One bug found during smoke testing: threading.get_ident() can exceed
signed 32-bit on some processes, overflowing struct.pack("!i"). Fixed
the same way the JDBC reference does — clamp to signed 32-bit, fall
back to 0 if out of range. The field is diagnostic only.
One protocol-level observation that AMENDED the JDBC source reading:
the "capability section" in the login PDU is three independently
negotiated 4-byte ints (Cap_1=1, Cap_2=0x3c000000, Cap_3=0), not one
int + 8 reserved zero bytes as my CFR decompile read suggested. The
server echoes them back identically. Trust the wire over the
decompiler.
Phase 1 verification matrix (from PROTOCOL_NOTES.md §12):
- Login byte layout: confirmed (server accepts our pure-Python PDU)

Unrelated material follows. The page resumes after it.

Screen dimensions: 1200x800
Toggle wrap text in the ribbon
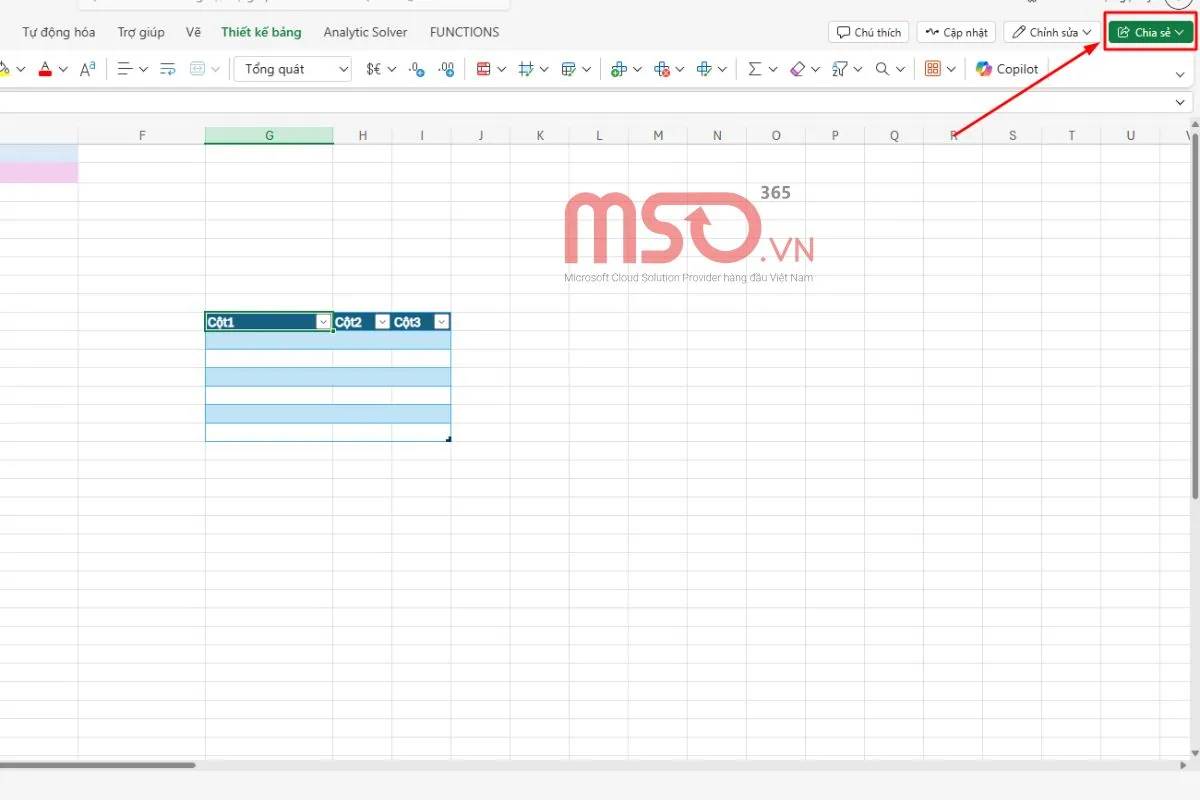click(168, 69)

- Disconnection: confirmed (SQ_EXIT round-trip works)
- Framing primitives: confirmed (34 unit tests)
- Error path: bad password → OperationalError, bad host → OperationalError
Phase 2 (Cursor / SELECT / basic types) is the next phase. The hard
unknowns there — exact column-descriptor layout, statement-time error
format — were called out as bounded gaps in Phase 0 and have existing
captures (02-select-1.socat.log, 02-dml-cycle.socat.log) to characterize
against.
Java reference client (tests/reference/RefClient.java) drives the
official ifxjdbc.jar through three controlled scenarios:
- connect-only: bare connect+disconnect
- select-1: SELECT 1 round-trip with column metadata
- dml-cycle: CREATE TEMP + INSERT + SELECT in one connection
All three work end-to-end against the dev container with the
documented credentials (informix/in4mix on sysmaster).
Wire traffic captured via socat MITM relay (no sudo needed) — listen
on 9090, forward to 9088, hex-dump both directions. Captures saved
to docs/CAPTURES/. Total ~24 KB across the three scenarios.

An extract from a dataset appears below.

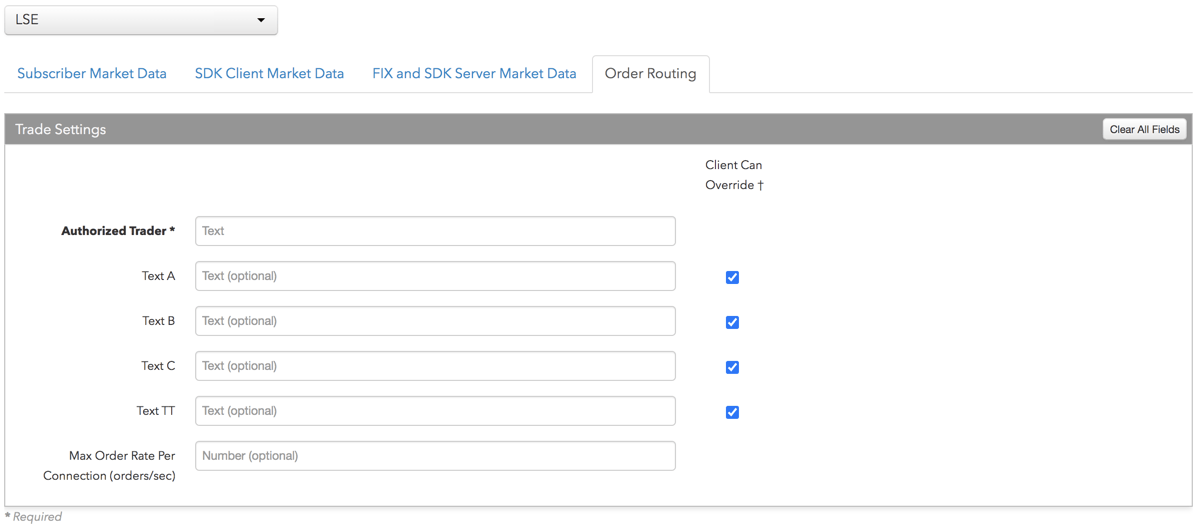Select FIX and SDK Server Market Data tab
Screen dimensions: 1196x524
(474, 74)
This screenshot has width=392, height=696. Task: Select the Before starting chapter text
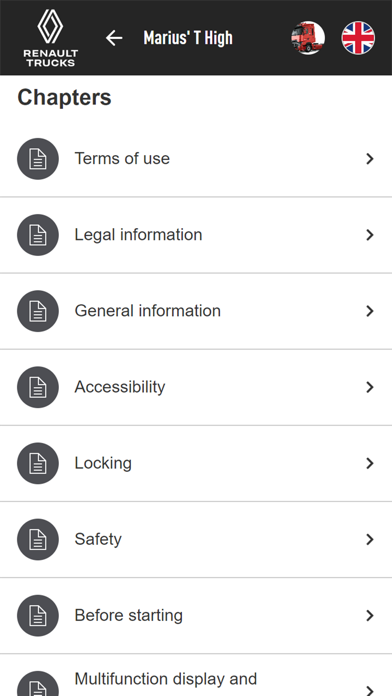[129, 616]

PROTOCOL_NOTES.md cross-reference findings (§12):
Confirmed against the wire (✅ both JDBC + PCAP):
- Big-endian framing throughout
- Login PDU structure matches encodeAscBinary field-by-field
- Server response matches DecodeAscBinary
- Post-login messages are bare [short tag][payload]
- SQ_EOT (=12) is a per-PDU flush/submit marker, not just
disconnect ack — every logical request ends with [short 0x000c]
Wire findings that AMENDED the JDBC-derived hypothesis:
- The "capability section" is actually three 4-byte negotiated
capability ints (Cap_1, Cap_2, Cap_3), not one int + 8 reserved
zero bytes. The CFR decompile read it as adjacent zero writes
but the wire shows distinct values that the server echoes back.
Trust the wire over the decompiler for byte layouts.
Validated post-login execution:
- The first SELECT after login is JDBC-internal (locale lookup
via informix.systables) — a Python implementation doesn't need
to do this housekeeping
- SQ_PREPARE format observed: [short SQ_PREPARE=2][short flags=0]
[int sqlLen][bytes sql][nul][short ?][short ?][short SQ_EOT=12]
- Server sends [short SQ_DESCRIBE=8] followed by column metadata
Phase 0 exit verdict: GO. All four hard exit criteria confirmed.
Remaining gaps (result-set descriptor exact layout, statement-time
errors, capability semantics) are bounded and tractable in Phase 2.
The narrow-scope off-ramp is not needed.